THE DATA -
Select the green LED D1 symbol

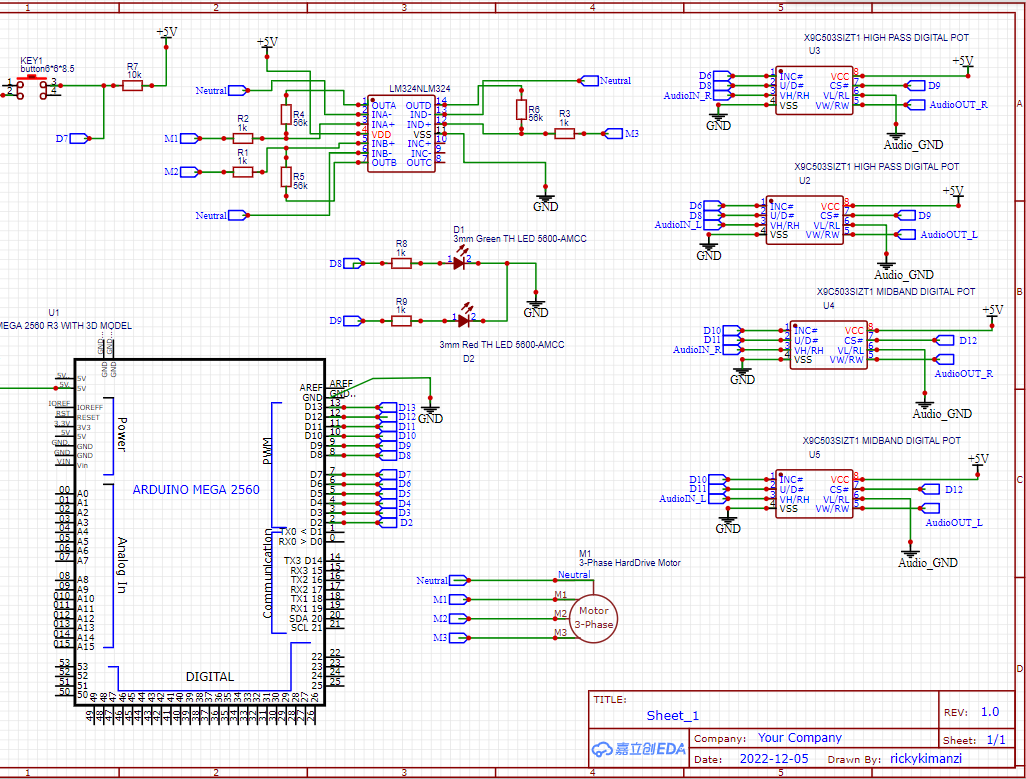pos(461,263)
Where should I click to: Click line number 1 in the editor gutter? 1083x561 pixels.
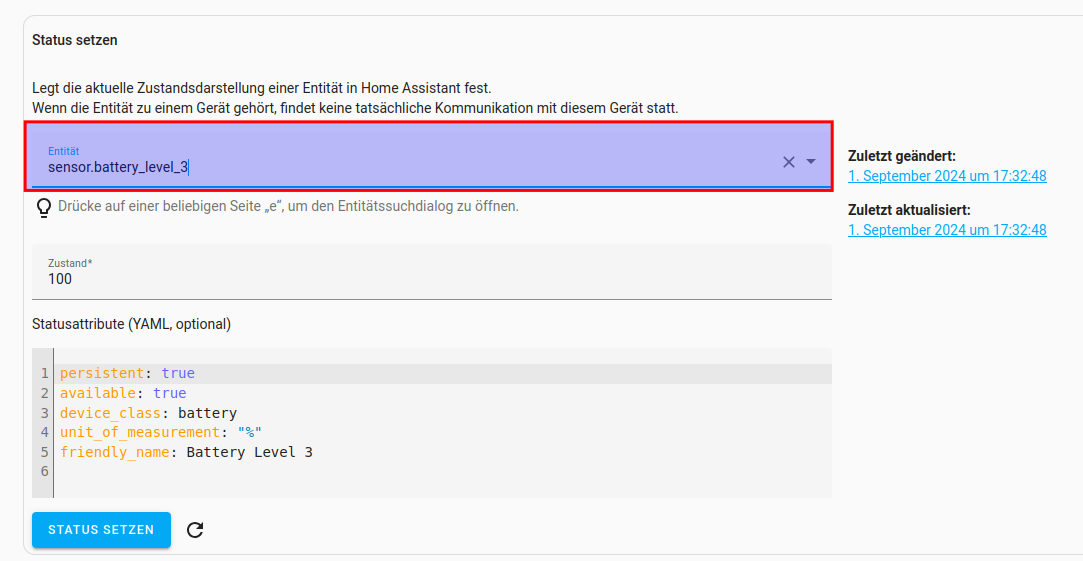tap(45, 373)
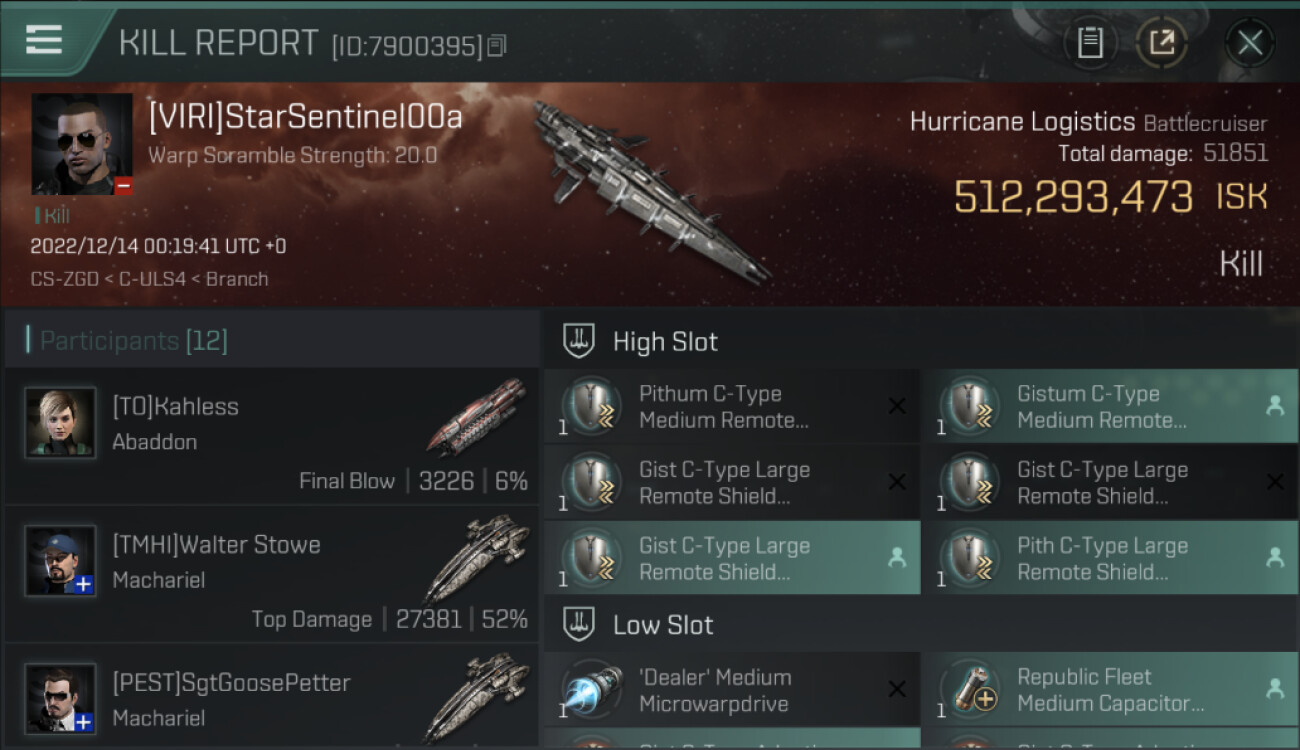
Task: Open StarSentinel00a's character portrait
Action: click(x=82, y=145)
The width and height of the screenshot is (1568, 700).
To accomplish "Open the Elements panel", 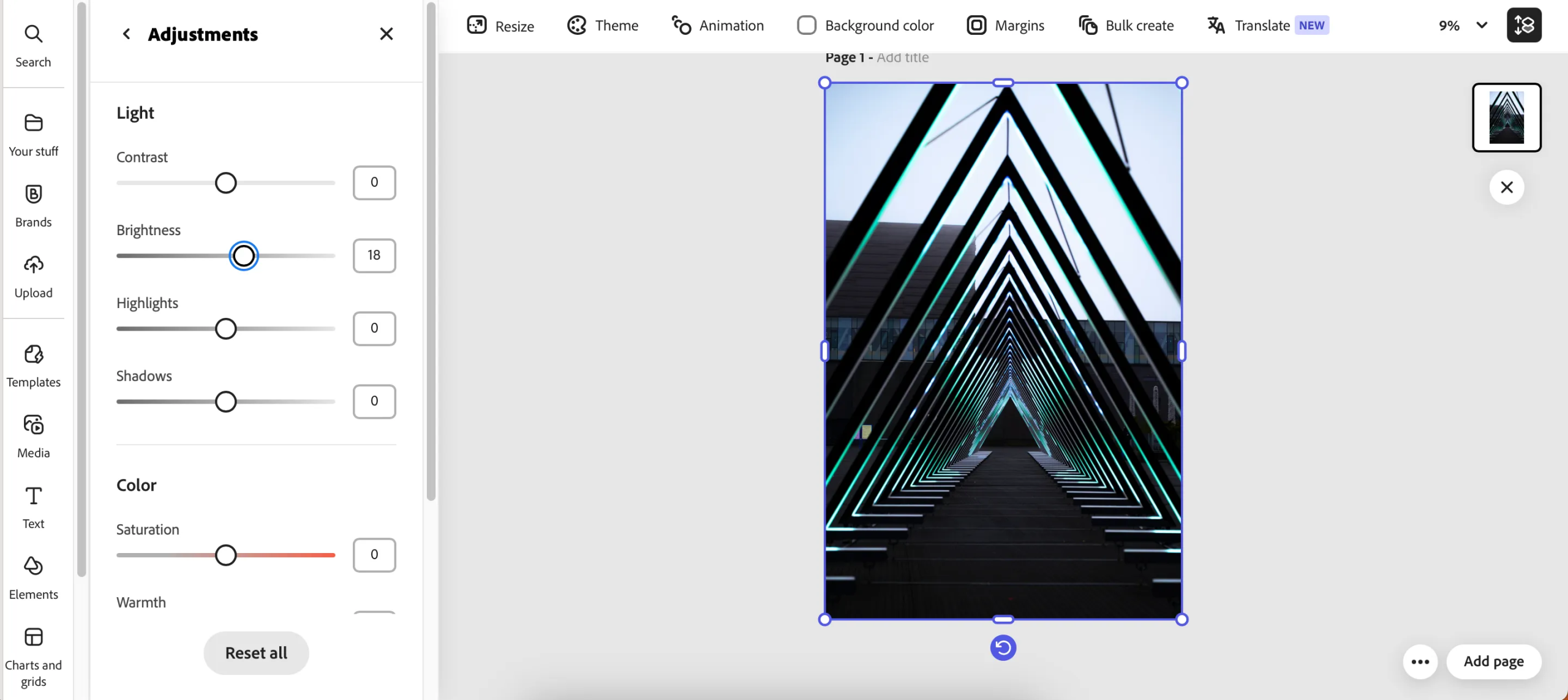I will [x=33, y=576].
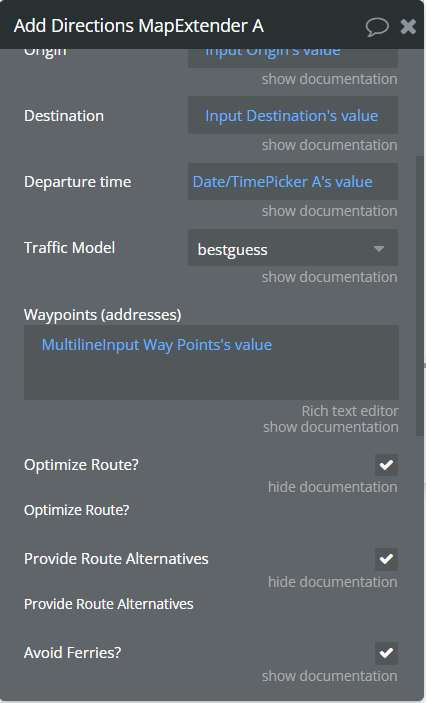Open the Rich text editor link
426x703 pixels.
350,411
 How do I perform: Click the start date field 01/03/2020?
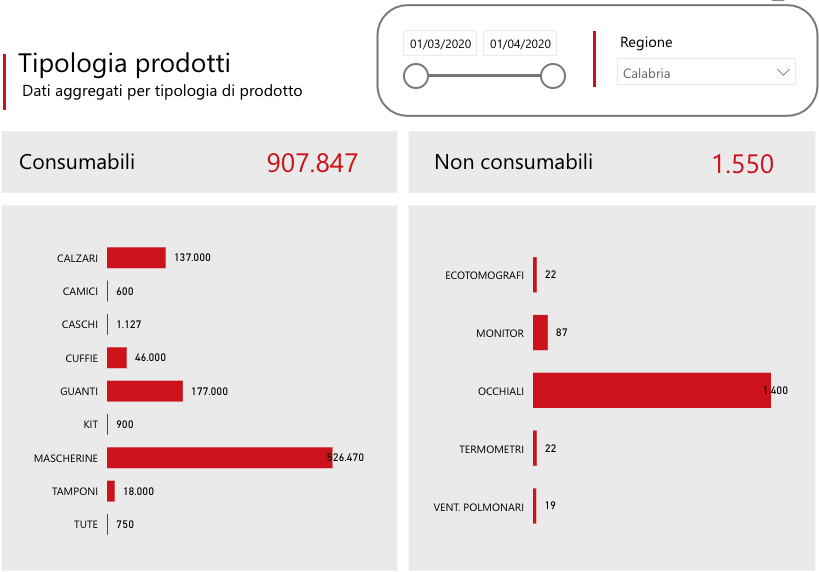click(441, 44)
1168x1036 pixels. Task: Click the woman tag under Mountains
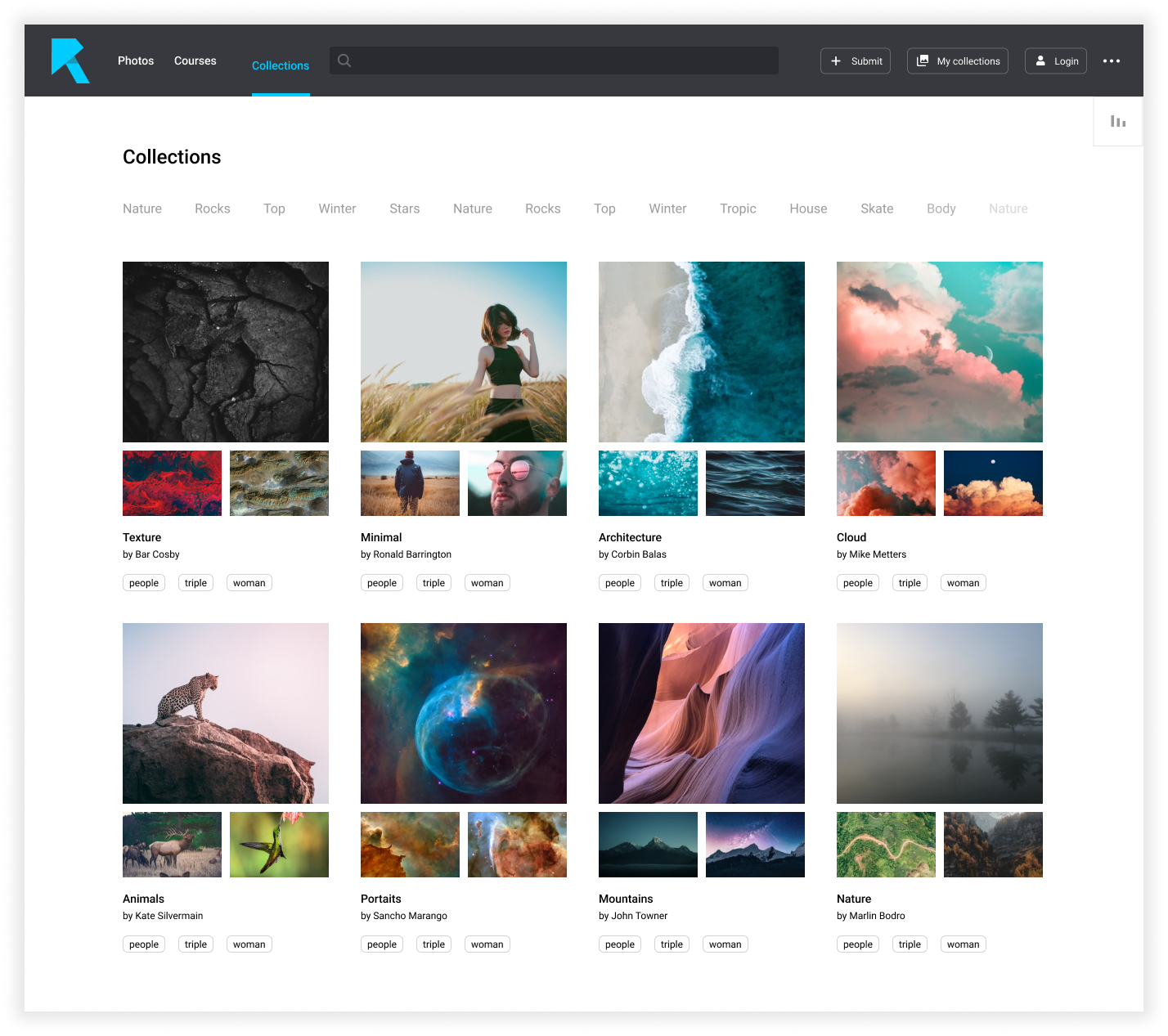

AIM -
Starting at the beginning of the listing and going on through the line with "Action: click(x=82, y=145)", give the lines again with "green" changed to "red" and nothing else changed. Leave the pictures out of your answer.

WRITTEN RESPONSE -
Select the red LED D1 symbol

pos(461,263)
Where should I click to: Click line number 1 in the editor gutter? 1083x561 pixels.
tap(45, 373)
Task: Open StarSentinel00a's character portrait
Action: click(x=82, y=145)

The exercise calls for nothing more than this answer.